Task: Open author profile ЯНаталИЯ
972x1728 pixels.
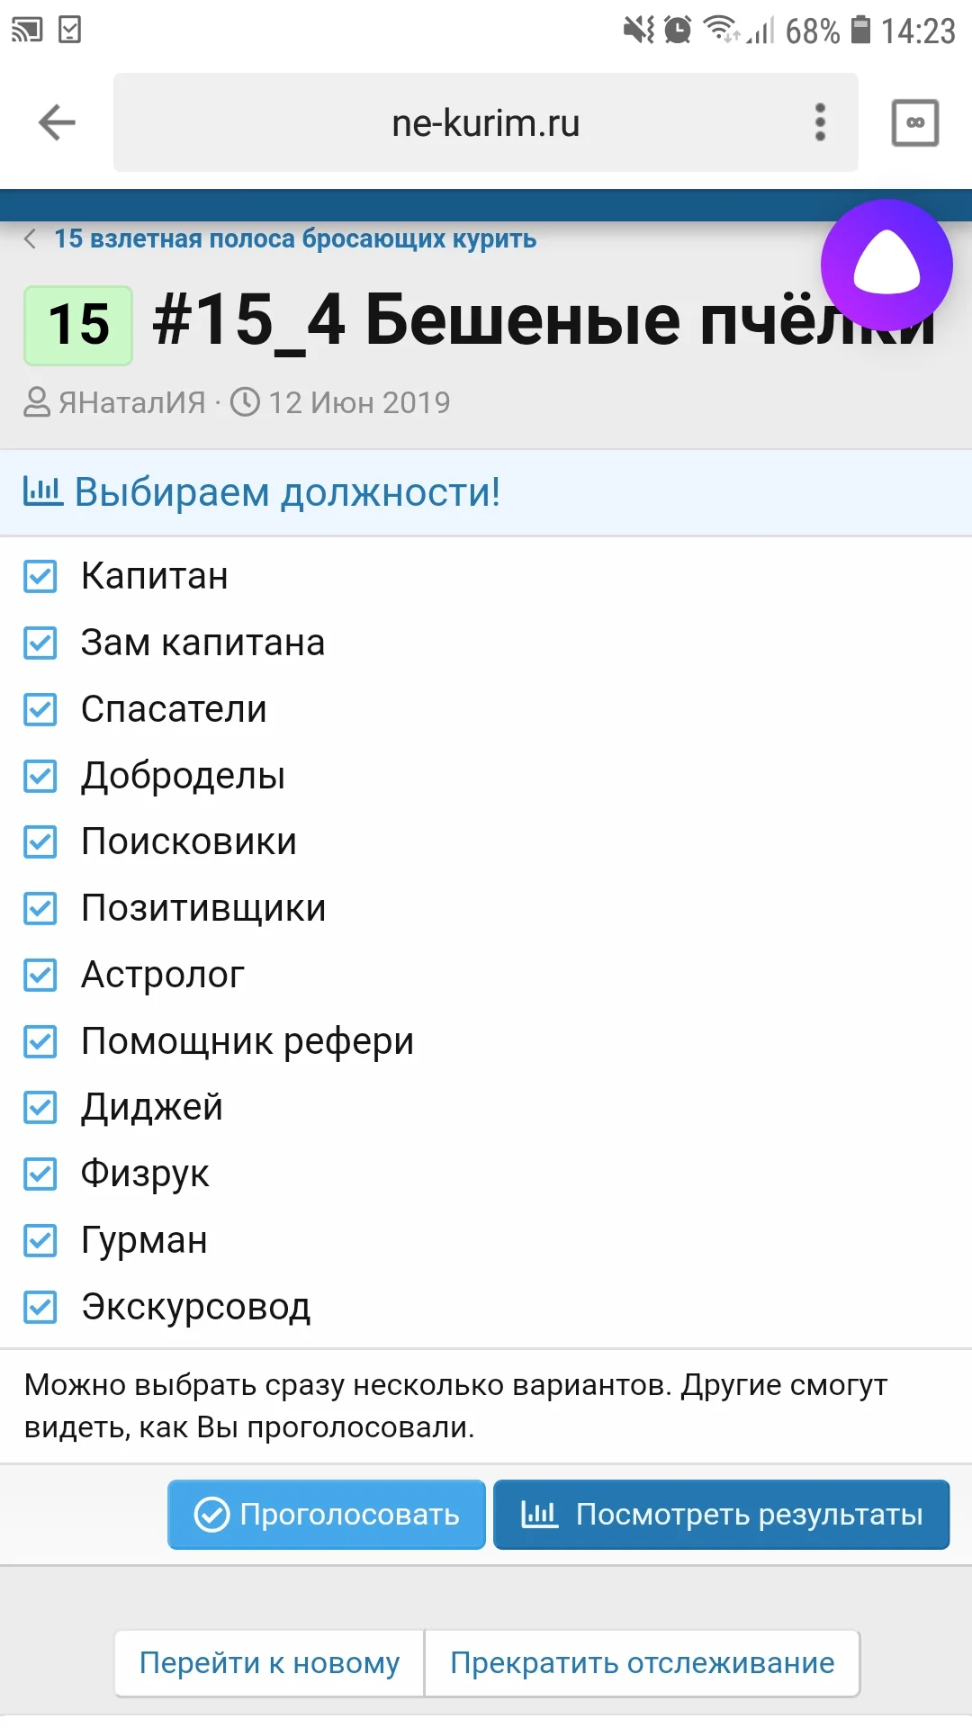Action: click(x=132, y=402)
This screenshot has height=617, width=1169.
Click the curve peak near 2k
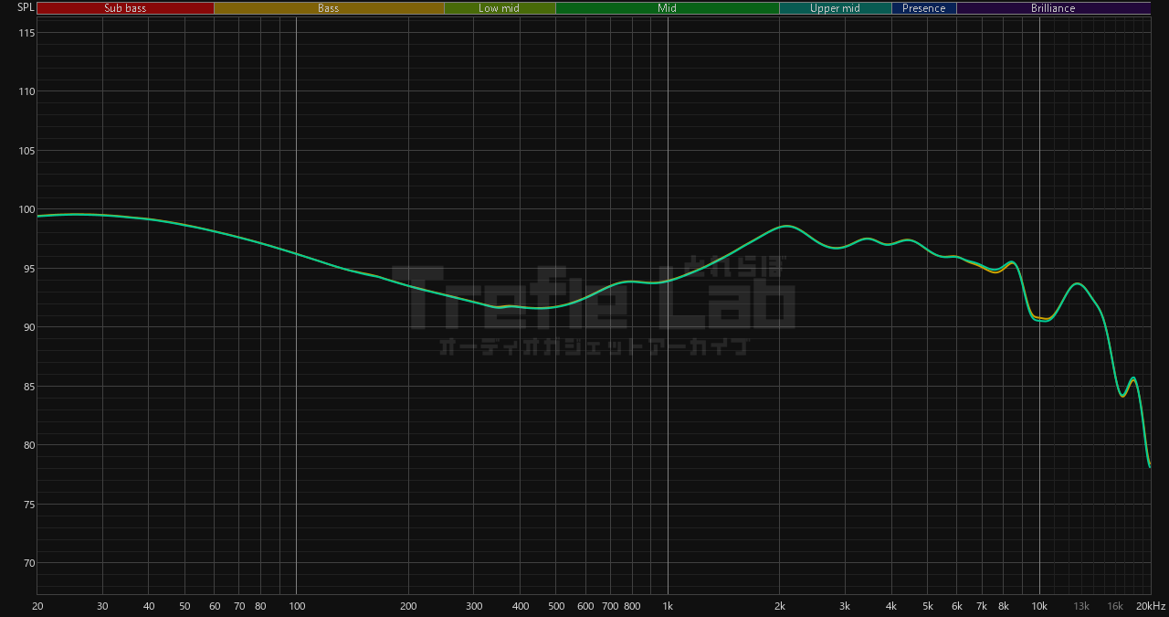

Activity -> Return the listing above in full and exactly, omitting all pictures.

Task response ->
Task: Open author profile ЯНаталИЯ
972x1728 pixels.
Action: click(x=132, y=402)
This screenshot has height=617, width=1169.
Click the curve peak near 2k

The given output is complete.